It's a horrible time of the year for Junior Junior ... Stuck in chambers with lonely, dysfunctional workaholics ... Time to read The Daily Telegraph and despair ... Community standards replaced by princelings
Christmas time for a reader means two things: you won't earn any money and if you do it will be because you dug some poor duty judge out of bed to ask for an injunction.
Both of these things are unpalatable.
As it comes up to chambers closure, the number of barristers steadily dwindles until you are left with the couple of workaholics whose wives left them so they have nothing to go home to anyway.
I'm bored to death, as the important courts have already closed, and I'm reduced to thumbing through the newspapers.
I came across a very disturbing article in The Daily Telegraph reporting Justice Peter McClellan's suggestion that criminal juries be done away with.
Jurors obviously come in an array of types and degrees of intelligence, but so do judges.
To replace 12 people who represent community standards and common sense with two or three judges, who represent their private school outlook and sailing club committee, is hardly a good swap.

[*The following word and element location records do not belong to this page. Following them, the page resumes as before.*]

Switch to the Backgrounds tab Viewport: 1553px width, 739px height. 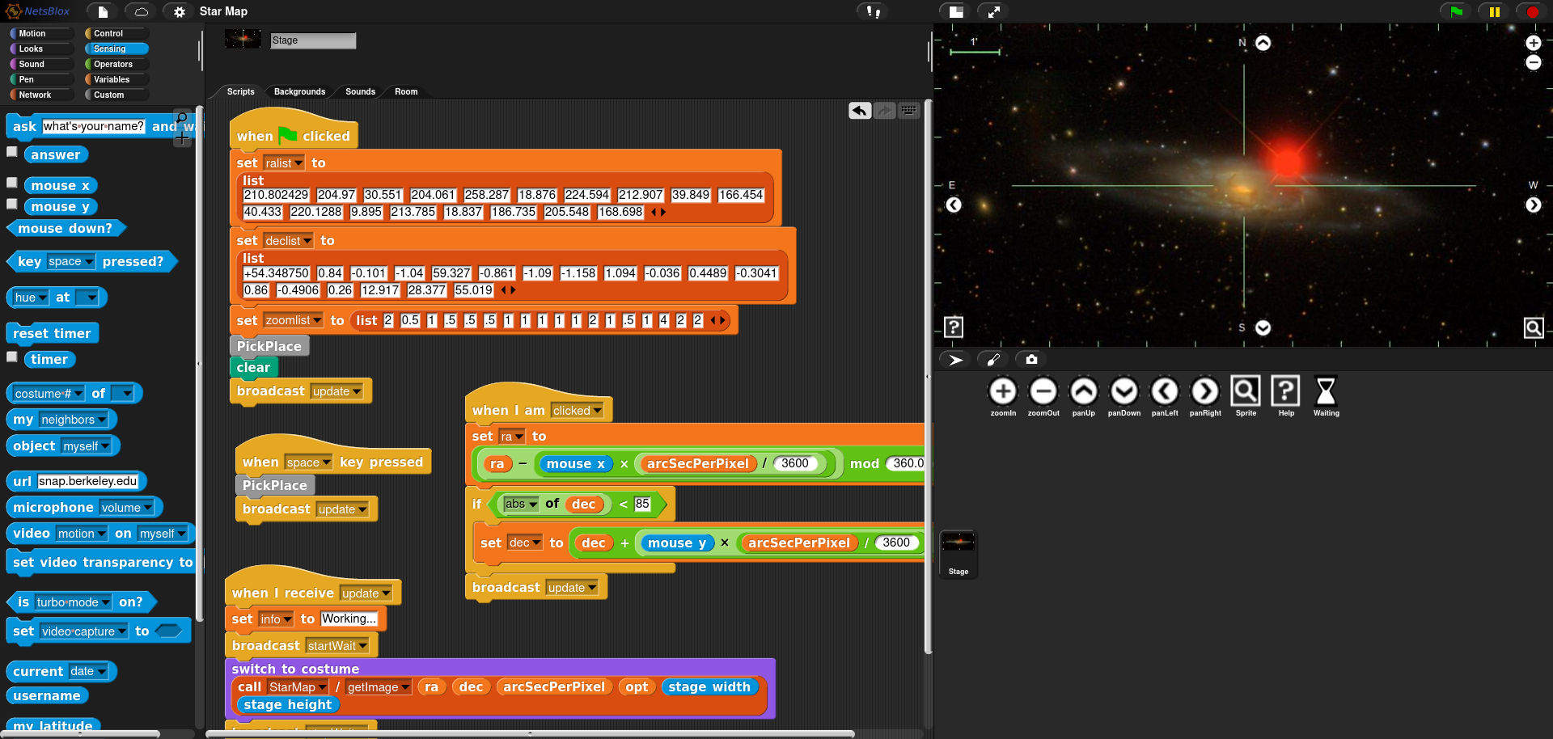point(299,91)
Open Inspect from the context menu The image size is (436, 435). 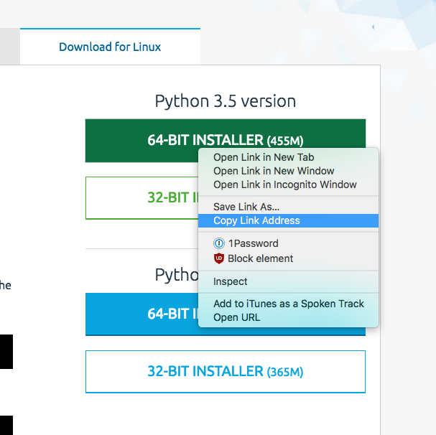tap(230, 281)
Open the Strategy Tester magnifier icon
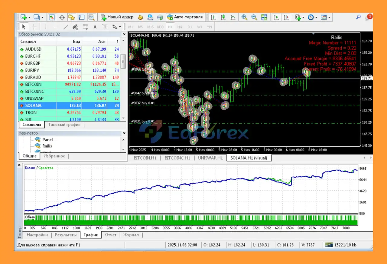Viewport: 387px width, 264px height. pyautogui.click(x=91, y=17)
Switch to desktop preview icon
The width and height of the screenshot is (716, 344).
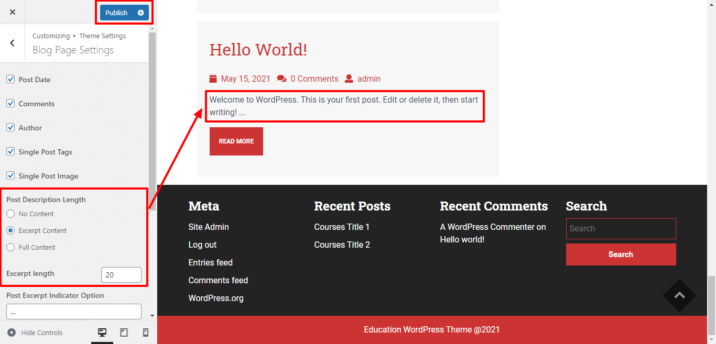[102, 332]
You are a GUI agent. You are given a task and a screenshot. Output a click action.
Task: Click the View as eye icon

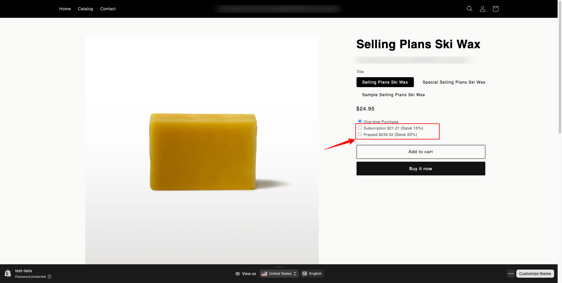pos(238,274)
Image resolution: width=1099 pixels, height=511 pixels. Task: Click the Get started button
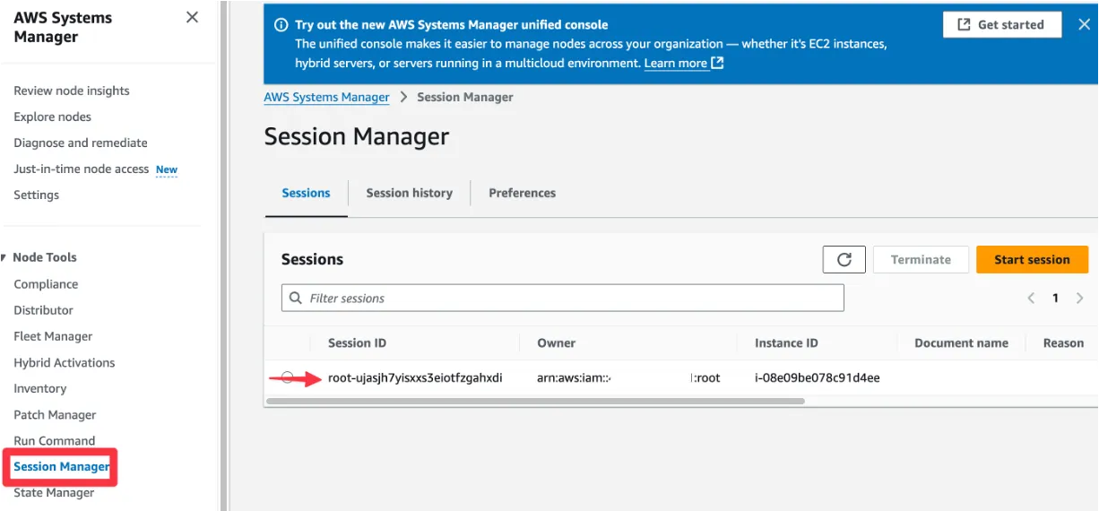click(1001, 24)
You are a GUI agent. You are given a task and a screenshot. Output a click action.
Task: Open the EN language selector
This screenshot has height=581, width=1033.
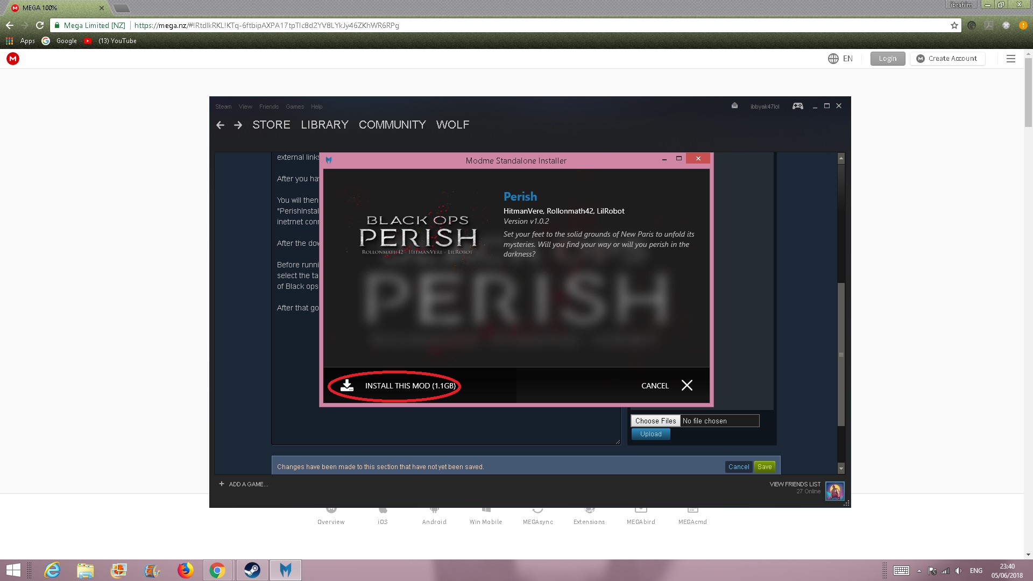(x=840, y=59)
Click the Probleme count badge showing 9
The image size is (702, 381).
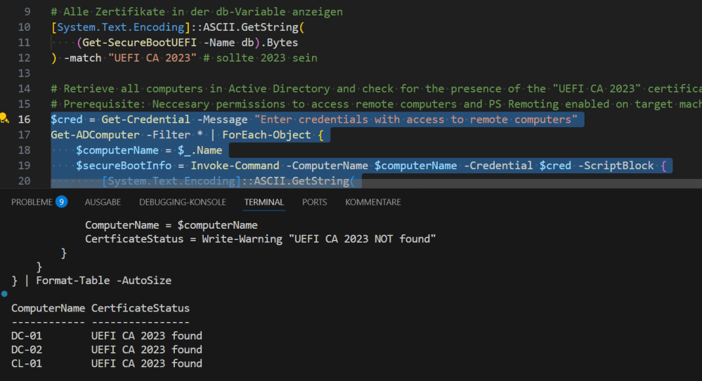click(x=62, y=202)
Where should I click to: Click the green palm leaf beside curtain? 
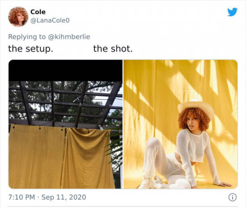115,149
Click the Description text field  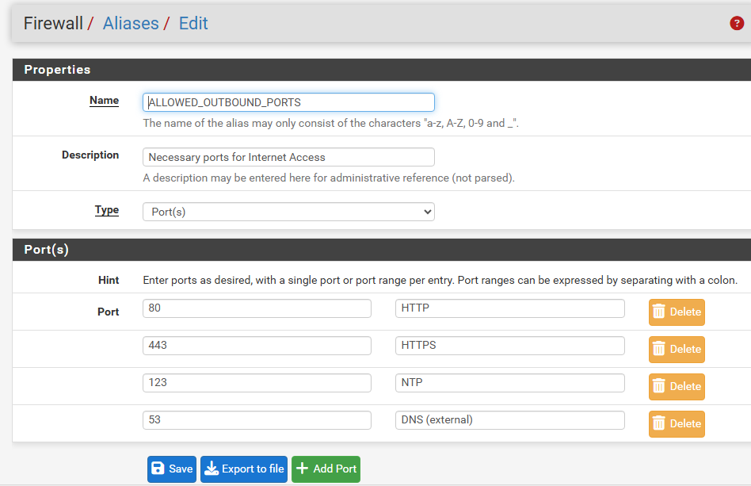pos(288,157)
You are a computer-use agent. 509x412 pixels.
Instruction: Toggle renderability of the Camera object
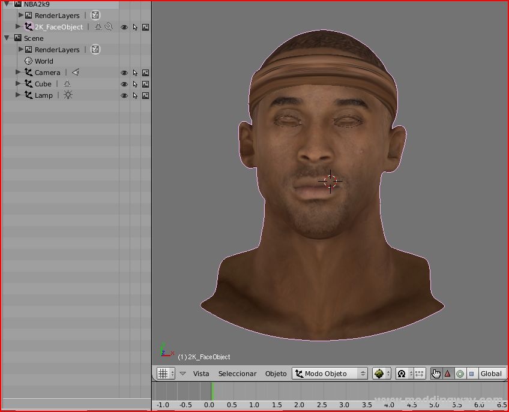click(145, 73)
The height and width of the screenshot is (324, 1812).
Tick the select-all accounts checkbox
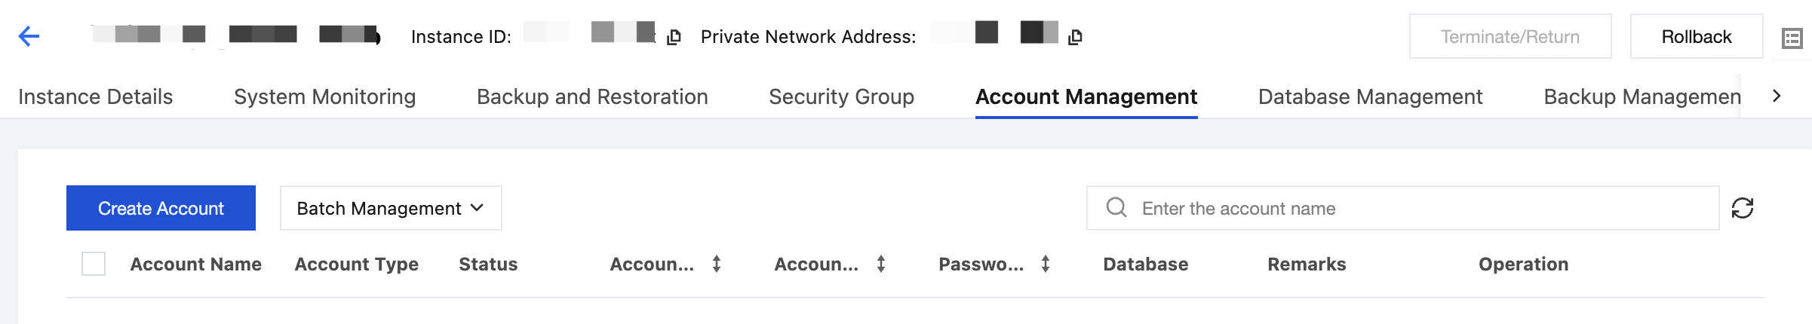click(x=94, y=264)
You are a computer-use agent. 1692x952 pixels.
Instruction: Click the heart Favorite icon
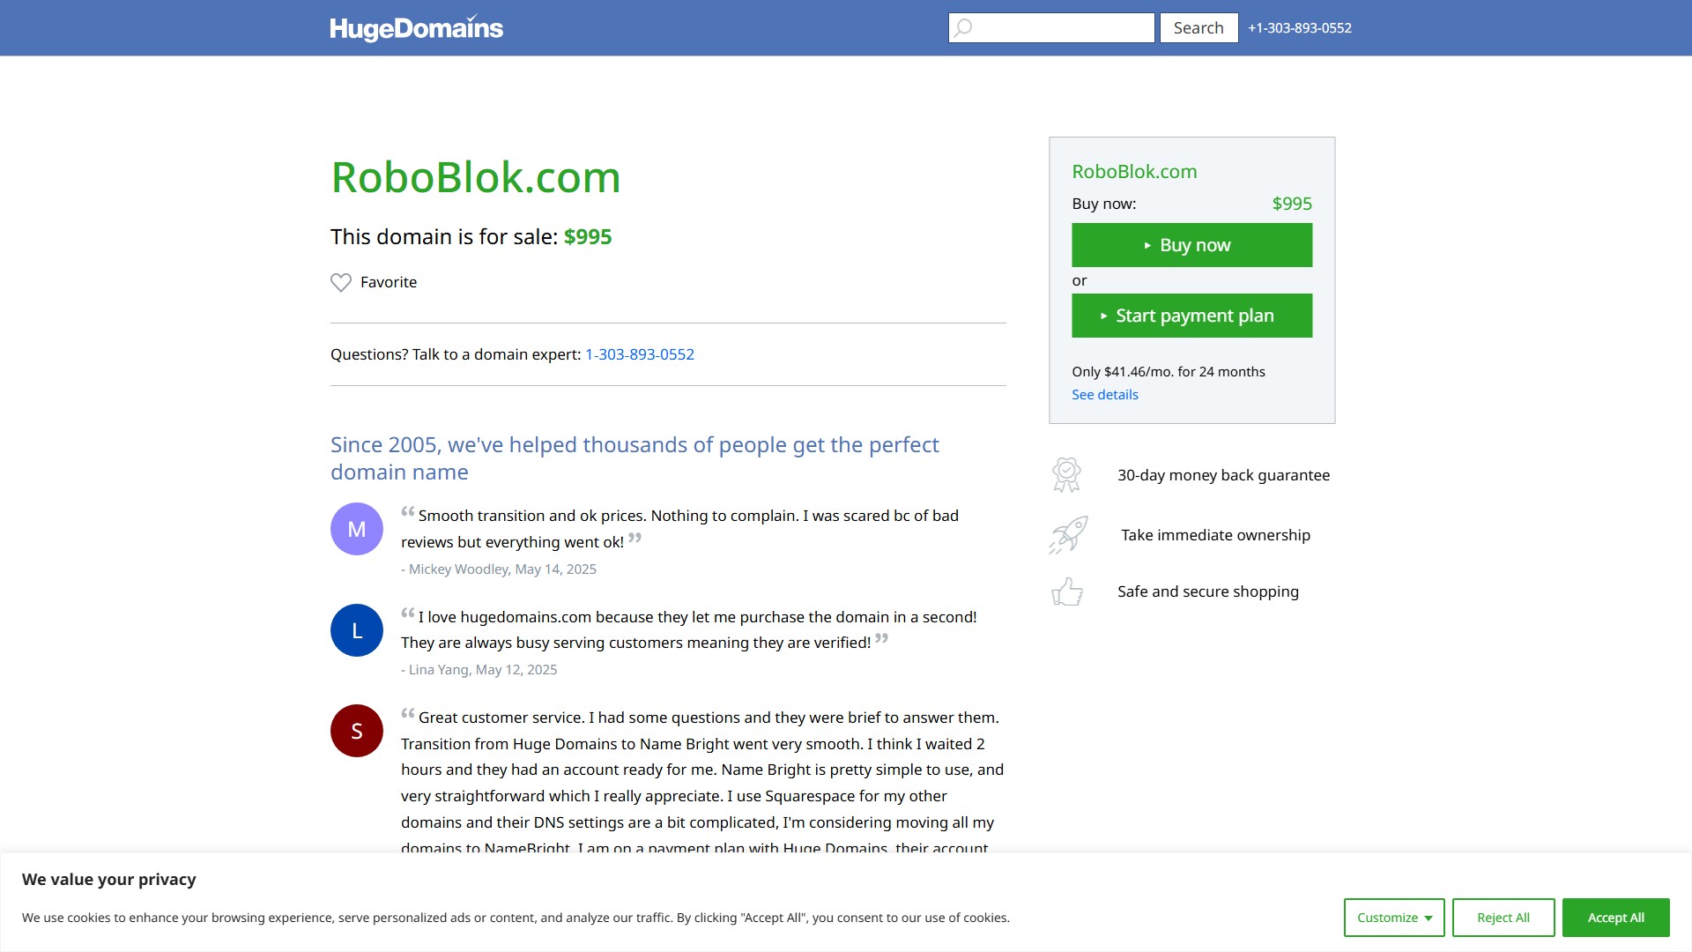[341, 282]
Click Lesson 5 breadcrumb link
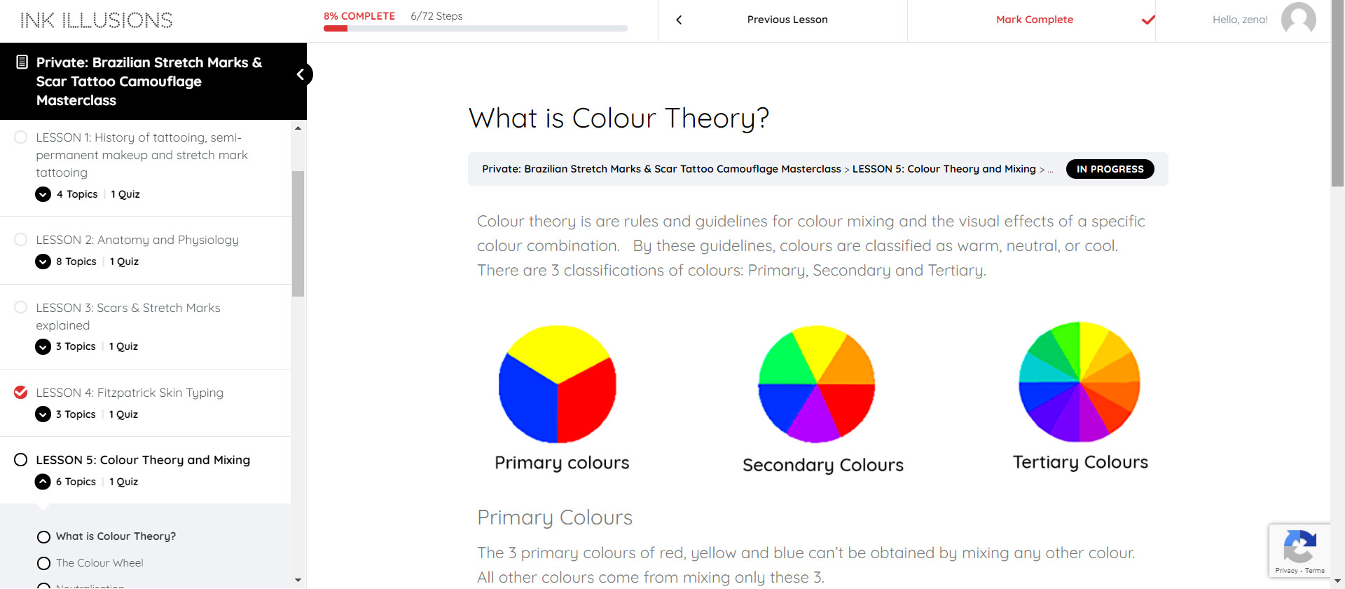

I don't have anything against private schools or sailing clubs, as such, but judges vary significantly in their level of attachment to reality.
I don't mean they are suffering a delusional mental illness (although that's a possibility in some cases), but they live in a world of dress-ups, bowing and scraping and generally being treated like little princelings (or princesses).
None of which is conducive to being a standard, average, well-rounded individual.
The main reason for Justice McClellan's suggestion appears to be financial.
Jurors are giving up, sometimes significant portions of the year, to listen to sad and evil stories from the criminal courts.
For this they are paid as much as a burger flipper at Maccas.
That is fine if you are a burger flipper at Maccas, but not so great if you have a mortgage with a bank that is stingy passing on rate cuts, or are trying to hold down a job that pays more than the minimum wage.
You would hope that the job of upholding the rule of law and the right to a fair trial would warrant the payment of a little more than the minimum wage.
Now that I am fully across the latest developments in current affairs I'm off to the kitchen to scoff some of the free cherries from building management, then back to the office to use the scrap paper I've been saving since I started at the bar to make Christmas cards for the family.
The joy of Christmas on the minimum wage.